• What the exercise asks: Copy the records verbatim from the line containing "This screenshot has width=1512, height=802." through the line containing "(1137, 28).", both lines included.

• Stored rows:
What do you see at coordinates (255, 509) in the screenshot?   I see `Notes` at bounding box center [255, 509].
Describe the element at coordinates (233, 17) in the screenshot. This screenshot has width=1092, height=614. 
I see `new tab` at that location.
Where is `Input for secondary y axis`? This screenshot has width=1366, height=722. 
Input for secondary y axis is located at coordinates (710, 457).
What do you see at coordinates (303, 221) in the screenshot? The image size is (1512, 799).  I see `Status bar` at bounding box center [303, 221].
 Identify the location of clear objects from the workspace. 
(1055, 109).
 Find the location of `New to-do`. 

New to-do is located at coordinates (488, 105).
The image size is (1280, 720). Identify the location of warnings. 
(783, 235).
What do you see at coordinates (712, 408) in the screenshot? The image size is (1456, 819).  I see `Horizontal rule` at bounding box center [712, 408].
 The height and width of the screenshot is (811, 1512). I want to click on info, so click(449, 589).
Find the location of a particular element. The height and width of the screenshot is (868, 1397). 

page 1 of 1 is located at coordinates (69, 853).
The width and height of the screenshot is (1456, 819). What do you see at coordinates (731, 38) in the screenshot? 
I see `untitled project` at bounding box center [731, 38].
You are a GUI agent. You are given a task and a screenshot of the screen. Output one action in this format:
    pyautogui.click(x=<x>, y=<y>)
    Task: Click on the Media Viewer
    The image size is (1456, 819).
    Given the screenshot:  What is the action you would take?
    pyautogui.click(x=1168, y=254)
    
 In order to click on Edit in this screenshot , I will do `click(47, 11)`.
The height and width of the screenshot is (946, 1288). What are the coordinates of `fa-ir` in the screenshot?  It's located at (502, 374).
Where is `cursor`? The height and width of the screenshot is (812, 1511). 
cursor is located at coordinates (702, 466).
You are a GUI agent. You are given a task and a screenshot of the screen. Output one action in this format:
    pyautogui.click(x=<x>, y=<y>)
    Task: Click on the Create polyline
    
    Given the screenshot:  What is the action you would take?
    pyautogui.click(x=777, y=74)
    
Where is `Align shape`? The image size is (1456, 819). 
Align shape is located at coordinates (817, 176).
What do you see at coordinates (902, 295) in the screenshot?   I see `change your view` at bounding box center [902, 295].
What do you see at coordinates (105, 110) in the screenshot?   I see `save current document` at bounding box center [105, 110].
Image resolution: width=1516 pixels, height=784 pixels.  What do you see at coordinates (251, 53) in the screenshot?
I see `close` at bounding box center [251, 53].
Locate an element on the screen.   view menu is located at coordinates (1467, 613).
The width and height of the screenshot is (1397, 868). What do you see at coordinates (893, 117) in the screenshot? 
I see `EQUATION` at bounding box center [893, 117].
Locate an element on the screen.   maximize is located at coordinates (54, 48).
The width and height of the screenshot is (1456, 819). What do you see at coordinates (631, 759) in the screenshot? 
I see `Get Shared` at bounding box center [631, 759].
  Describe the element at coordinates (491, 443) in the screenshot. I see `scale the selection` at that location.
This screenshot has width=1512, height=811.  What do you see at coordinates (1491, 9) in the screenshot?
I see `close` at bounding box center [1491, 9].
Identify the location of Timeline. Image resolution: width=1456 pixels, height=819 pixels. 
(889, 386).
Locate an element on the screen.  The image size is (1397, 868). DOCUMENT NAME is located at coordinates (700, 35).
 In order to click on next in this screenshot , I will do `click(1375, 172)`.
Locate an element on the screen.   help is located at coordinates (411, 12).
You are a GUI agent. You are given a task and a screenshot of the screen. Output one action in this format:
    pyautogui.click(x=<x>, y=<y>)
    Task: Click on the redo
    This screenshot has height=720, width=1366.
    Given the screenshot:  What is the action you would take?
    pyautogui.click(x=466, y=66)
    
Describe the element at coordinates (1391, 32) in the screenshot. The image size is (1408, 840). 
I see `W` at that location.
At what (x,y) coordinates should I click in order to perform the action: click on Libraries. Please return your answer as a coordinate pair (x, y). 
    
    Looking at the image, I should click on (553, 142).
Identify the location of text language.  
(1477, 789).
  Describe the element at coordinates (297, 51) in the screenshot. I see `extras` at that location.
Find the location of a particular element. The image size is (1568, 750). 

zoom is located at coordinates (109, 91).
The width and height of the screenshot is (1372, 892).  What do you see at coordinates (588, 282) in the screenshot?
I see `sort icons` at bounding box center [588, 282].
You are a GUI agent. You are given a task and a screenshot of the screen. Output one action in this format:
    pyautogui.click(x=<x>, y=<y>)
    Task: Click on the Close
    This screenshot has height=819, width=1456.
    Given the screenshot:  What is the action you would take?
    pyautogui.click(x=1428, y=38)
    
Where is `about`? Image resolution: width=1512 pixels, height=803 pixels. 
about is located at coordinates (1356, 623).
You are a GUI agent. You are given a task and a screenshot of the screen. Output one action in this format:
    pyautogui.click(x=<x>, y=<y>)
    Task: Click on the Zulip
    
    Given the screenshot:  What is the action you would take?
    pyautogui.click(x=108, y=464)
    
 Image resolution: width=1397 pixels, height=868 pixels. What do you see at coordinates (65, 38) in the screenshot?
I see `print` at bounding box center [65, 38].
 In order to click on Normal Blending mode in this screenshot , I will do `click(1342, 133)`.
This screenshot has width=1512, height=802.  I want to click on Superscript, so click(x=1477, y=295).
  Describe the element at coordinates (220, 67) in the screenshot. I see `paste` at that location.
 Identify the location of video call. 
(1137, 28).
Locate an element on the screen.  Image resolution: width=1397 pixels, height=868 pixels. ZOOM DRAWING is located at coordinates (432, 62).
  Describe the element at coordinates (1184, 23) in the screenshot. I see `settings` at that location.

• Solution to the exercise:
This screenshot has width=1512, height=802.  I want to click on Superscript, so click(x=1477, y=295).
  Describe the element at coordinates (220, 67) in the screenshot. I see `paste` at that location.
 Identify the location of video call. 
(1137, 28).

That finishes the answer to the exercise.